Martin McGuinness said he told the PM vital services must be protected.
The deputy first minister said the government had promised to look at lowering corporation tax and examine the setting up of an enterprise zone.
Mr Robinson said they had had some "very useful discussions" about the economic situation.
"Clearly we recognise that pain is going to be distributed to the regions," he said.
"We're asking for as much flexibility as possible in dealing with that.
"Within the overall bloc that we have available, we are looking for the ability to be able to switch from capital to resource, the ability to have our end year flexibilty automatically available to us and the availability of the proceeds of assets sales made available to us.
"We'll keep pushing the government on all of those areas to ensure that we can get the best possible deal for our region."
Mr McGuinness said they were both "determined" to try and protect frontline services and ensure that the public sector was not "sacrificed" at the expense of the private sector.
"What we have to do is encourage the private sector but ensure that we continue to provide jobs for our people and to move forward and ensure that vital services, particularly for people in socially and economically disadvantaged situations, can have their futures protected."
Mr Robinson said they were still waiting on the Treasury to provide details of the breakdown in the cuts between capital and resource expenditure.
"We are unable to take our decisions as to whether we defer our cuts until the following financial year until we get that information, so we need to improve the consultation that there is between the Treasury and the devolved regions."
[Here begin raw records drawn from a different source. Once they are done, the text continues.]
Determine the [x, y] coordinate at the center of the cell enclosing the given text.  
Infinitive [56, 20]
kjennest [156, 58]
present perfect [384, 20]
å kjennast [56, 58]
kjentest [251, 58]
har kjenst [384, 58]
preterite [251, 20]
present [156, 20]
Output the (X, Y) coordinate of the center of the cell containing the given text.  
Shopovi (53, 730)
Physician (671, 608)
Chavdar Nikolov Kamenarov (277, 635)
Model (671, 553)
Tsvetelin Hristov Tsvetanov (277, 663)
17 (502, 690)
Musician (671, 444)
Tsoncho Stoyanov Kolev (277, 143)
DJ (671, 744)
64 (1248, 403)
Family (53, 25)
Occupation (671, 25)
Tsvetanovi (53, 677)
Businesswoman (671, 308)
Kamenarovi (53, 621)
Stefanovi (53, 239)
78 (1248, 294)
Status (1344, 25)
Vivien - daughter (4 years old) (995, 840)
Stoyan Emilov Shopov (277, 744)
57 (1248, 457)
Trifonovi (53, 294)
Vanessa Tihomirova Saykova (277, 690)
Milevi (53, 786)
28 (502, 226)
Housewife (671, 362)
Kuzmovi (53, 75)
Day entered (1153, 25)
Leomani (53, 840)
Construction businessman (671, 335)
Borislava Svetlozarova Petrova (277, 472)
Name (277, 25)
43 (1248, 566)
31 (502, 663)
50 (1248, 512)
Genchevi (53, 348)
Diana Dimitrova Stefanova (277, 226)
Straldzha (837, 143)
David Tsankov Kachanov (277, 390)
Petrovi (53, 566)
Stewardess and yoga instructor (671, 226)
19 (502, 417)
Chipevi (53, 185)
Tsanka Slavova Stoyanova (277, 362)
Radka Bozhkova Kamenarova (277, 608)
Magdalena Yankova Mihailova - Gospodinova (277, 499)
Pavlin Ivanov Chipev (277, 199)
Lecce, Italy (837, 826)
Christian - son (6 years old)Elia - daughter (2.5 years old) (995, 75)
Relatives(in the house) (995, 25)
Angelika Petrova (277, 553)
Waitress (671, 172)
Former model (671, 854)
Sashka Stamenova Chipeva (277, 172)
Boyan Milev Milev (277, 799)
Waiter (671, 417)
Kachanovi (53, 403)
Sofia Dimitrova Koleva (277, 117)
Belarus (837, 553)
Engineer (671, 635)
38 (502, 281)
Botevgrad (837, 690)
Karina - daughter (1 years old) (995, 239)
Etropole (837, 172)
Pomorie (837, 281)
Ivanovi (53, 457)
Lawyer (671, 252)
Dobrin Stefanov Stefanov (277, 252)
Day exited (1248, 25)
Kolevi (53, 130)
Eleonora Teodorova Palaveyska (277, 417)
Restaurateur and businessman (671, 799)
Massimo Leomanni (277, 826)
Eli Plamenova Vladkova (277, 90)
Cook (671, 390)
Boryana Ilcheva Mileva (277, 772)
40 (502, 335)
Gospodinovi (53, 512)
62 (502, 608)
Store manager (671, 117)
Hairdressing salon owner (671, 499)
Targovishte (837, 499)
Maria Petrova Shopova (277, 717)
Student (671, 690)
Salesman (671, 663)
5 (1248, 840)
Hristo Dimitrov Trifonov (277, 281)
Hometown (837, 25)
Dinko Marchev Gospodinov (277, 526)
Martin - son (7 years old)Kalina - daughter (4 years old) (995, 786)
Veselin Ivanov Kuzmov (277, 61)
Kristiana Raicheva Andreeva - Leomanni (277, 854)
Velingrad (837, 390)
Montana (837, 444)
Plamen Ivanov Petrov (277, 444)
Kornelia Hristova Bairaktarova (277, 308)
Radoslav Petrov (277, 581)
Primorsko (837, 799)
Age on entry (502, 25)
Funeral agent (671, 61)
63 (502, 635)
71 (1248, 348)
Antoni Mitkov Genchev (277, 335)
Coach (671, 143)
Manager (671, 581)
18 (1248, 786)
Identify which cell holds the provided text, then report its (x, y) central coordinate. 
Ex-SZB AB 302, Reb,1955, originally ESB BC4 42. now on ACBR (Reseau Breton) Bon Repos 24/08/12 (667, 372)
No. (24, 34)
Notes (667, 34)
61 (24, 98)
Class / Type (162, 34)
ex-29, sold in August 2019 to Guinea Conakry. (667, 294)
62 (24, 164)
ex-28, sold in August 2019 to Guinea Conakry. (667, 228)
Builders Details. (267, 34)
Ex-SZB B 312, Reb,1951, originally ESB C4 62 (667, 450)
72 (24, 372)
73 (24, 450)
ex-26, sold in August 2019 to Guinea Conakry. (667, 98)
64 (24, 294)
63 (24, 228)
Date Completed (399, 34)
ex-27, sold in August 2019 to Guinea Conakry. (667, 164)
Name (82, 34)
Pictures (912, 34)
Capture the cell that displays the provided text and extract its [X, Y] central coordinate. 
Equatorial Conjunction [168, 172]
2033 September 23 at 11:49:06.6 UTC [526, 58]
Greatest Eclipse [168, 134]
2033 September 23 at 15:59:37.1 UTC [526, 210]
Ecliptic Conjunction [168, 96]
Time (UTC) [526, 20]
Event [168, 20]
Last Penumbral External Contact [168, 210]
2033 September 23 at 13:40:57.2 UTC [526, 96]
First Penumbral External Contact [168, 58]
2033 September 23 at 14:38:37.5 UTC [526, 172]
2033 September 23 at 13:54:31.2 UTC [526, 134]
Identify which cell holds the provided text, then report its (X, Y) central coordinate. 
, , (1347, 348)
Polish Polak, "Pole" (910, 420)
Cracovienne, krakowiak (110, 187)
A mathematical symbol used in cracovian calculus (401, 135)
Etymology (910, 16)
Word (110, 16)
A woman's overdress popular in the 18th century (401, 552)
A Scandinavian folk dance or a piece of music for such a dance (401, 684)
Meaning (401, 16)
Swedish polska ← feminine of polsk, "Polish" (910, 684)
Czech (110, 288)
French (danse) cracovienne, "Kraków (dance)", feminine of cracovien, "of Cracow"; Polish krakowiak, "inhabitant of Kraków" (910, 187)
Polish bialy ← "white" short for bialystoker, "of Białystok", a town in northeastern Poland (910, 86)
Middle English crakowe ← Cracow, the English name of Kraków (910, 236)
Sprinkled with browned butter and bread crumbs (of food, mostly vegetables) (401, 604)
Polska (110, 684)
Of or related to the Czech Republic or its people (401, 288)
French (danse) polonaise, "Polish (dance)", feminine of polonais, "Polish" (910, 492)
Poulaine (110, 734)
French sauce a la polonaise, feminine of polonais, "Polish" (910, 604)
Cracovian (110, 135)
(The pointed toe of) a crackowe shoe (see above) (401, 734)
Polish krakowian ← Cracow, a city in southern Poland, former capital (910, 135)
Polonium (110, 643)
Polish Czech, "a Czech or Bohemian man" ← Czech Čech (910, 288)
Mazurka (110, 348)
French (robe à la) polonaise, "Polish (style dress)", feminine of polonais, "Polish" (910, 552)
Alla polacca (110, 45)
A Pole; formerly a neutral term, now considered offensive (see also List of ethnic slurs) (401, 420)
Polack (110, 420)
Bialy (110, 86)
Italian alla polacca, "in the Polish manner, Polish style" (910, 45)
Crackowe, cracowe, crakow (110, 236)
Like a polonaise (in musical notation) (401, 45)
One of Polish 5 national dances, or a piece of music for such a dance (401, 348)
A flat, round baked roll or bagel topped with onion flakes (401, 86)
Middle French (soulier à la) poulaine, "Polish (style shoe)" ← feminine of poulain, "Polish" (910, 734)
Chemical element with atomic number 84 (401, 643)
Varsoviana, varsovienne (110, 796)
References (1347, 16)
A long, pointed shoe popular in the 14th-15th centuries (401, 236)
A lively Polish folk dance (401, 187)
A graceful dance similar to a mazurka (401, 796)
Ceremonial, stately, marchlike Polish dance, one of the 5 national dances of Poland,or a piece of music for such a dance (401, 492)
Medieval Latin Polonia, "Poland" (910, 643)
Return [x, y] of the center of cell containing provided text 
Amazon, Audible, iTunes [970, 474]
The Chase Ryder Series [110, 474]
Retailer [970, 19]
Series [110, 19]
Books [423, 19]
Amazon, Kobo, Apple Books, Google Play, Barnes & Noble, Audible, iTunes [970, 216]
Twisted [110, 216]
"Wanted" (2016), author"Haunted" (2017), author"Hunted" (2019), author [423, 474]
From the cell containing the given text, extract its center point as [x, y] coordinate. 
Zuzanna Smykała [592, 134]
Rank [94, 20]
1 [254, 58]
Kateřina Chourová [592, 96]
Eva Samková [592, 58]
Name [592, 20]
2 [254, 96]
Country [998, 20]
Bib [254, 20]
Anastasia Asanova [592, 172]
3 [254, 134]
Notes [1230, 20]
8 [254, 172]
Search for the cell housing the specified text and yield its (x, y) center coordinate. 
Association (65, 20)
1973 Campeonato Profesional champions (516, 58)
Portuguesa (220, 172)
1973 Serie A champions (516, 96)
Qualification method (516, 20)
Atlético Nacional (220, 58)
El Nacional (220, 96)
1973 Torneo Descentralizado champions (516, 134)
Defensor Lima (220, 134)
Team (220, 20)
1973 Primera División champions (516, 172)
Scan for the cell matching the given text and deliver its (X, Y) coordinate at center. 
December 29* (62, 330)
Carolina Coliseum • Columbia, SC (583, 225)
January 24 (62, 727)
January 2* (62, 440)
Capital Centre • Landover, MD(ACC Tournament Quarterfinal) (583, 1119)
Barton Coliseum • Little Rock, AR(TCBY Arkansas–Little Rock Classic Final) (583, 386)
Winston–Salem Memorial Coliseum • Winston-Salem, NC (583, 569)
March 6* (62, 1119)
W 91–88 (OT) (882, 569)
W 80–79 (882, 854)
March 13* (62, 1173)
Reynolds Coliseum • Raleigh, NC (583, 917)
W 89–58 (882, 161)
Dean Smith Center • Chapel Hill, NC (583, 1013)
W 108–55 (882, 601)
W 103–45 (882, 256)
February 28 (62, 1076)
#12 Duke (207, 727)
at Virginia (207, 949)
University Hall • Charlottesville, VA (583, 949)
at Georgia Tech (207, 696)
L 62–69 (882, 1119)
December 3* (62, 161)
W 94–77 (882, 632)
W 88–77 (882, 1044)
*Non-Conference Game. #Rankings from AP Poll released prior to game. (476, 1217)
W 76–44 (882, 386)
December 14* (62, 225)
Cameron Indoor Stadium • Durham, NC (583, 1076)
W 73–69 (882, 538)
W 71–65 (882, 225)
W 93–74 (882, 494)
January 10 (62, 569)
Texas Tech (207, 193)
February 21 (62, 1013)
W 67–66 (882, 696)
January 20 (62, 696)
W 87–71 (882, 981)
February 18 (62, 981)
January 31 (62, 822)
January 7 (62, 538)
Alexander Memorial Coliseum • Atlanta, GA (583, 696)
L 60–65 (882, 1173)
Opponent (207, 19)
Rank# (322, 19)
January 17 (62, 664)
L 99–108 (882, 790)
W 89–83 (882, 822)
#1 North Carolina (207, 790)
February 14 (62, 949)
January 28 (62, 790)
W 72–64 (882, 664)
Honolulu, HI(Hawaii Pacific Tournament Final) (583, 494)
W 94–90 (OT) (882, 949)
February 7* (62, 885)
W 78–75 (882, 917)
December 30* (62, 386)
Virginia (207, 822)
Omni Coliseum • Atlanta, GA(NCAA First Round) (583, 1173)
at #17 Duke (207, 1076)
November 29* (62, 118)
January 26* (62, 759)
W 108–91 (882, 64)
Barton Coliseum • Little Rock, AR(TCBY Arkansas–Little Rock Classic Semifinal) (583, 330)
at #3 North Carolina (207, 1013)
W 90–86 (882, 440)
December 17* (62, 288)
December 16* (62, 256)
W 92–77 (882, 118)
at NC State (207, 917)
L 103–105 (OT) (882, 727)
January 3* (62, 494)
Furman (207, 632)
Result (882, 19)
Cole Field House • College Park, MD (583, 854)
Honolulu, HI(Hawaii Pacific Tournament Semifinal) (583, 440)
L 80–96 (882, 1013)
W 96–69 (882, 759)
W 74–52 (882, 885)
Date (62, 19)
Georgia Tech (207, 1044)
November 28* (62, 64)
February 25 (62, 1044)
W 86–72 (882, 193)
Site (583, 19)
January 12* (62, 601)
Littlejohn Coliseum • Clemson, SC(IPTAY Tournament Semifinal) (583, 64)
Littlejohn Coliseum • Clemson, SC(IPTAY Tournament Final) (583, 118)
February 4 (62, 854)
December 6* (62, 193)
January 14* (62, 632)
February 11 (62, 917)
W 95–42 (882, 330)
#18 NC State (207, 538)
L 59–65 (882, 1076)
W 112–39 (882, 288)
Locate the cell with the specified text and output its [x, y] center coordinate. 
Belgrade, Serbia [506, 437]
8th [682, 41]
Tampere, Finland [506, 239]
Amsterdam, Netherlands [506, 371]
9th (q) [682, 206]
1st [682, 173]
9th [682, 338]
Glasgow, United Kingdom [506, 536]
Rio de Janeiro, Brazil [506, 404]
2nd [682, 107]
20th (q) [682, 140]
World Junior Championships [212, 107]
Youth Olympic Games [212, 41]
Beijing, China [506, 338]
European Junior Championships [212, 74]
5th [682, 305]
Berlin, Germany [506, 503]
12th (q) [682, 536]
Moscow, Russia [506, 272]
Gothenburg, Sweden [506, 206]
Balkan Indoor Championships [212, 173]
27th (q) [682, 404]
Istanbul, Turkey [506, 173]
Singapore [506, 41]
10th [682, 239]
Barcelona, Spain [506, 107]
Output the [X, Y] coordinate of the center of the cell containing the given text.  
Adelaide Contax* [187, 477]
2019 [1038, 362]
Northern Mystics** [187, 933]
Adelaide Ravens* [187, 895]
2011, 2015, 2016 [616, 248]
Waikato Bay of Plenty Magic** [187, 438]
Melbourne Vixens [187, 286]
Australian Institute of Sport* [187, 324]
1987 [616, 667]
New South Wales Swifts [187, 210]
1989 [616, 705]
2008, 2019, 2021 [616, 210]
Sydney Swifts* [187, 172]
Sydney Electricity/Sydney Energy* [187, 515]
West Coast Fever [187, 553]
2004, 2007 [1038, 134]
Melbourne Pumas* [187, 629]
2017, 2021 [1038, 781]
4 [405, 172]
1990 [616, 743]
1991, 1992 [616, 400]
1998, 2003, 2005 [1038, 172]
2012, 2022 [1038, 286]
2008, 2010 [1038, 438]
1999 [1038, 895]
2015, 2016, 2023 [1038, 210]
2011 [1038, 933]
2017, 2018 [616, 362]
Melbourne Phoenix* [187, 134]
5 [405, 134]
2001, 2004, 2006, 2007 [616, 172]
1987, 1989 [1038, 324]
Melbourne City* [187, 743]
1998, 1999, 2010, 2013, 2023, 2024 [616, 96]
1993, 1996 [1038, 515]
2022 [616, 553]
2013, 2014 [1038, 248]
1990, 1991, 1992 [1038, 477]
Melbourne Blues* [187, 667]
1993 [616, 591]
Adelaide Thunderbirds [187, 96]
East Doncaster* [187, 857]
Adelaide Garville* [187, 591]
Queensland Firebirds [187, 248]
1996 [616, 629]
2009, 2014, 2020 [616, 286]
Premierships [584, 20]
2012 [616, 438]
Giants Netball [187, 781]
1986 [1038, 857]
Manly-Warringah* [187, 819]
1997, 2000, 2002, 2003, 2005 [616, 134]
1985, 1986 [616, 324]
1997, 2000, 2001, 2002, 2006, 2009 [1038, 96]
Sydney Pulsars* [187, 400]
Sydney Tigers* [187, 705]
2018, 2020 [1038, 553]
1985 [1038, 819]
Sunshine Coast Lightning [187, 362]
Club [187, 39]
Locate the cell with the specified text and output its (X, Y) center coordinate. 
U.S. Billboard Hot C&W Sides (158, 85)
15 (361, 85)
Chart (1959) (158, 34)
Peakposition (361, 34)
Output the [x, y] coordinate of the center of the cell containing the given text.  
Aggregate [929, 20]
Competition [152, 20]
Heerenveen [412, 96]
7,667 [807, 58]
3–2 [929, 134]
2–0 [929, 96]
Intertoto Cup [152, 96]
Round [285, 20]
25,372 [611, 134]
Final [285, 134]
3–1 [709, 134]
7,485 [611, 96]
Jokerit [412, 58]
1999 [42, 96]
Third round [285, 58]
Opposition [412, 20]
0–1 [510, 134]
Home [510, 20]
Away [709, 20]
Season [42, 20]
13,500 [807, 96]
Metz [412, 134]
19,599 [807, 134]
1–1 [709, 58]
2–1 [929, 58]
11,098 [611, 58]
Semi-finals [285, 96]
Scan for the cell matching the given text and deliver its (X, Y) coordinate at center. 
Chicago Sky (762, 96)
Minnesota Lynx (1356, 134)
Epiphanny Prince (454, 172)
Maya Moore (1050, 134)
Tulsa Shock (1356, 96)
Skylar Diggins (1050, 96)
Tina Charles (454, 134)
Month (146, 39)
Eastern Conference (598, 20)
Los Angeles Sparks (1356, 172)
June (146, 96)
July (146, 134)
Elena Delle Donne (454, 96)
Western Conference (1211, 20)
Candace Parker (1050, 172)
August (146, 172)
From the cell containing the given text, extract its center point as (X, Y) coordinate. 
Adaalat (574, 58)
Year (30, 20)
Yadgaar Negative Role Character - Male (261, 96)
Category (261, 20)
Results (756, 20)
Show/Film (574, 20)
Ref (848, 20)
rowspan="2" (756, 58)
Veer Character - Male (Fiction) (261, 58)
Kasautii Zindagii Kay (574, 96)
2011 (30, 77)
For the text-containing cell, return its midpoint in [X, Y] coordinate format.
It was the first time that Mr Cameron had held a joint meeting with ministers from the three devolved administrations.
The meeting came a day after the prime minister warned of enormous implications if cuts in public spending do not start immediately.
Last month, £128m was cut from the Northern Ireland budget.
The Executive has yet to decide whether it will enforce the cuts immediately or whether they will be deferred.
Ministers discussed the impact of the recession and the planned expenditure cuts affecting each administration.
They also identified shared interests in encouraging sustainable economic growth and achieving the best value provision of public services.
Maintaining and improving competitiveness were also agreed to be priorities.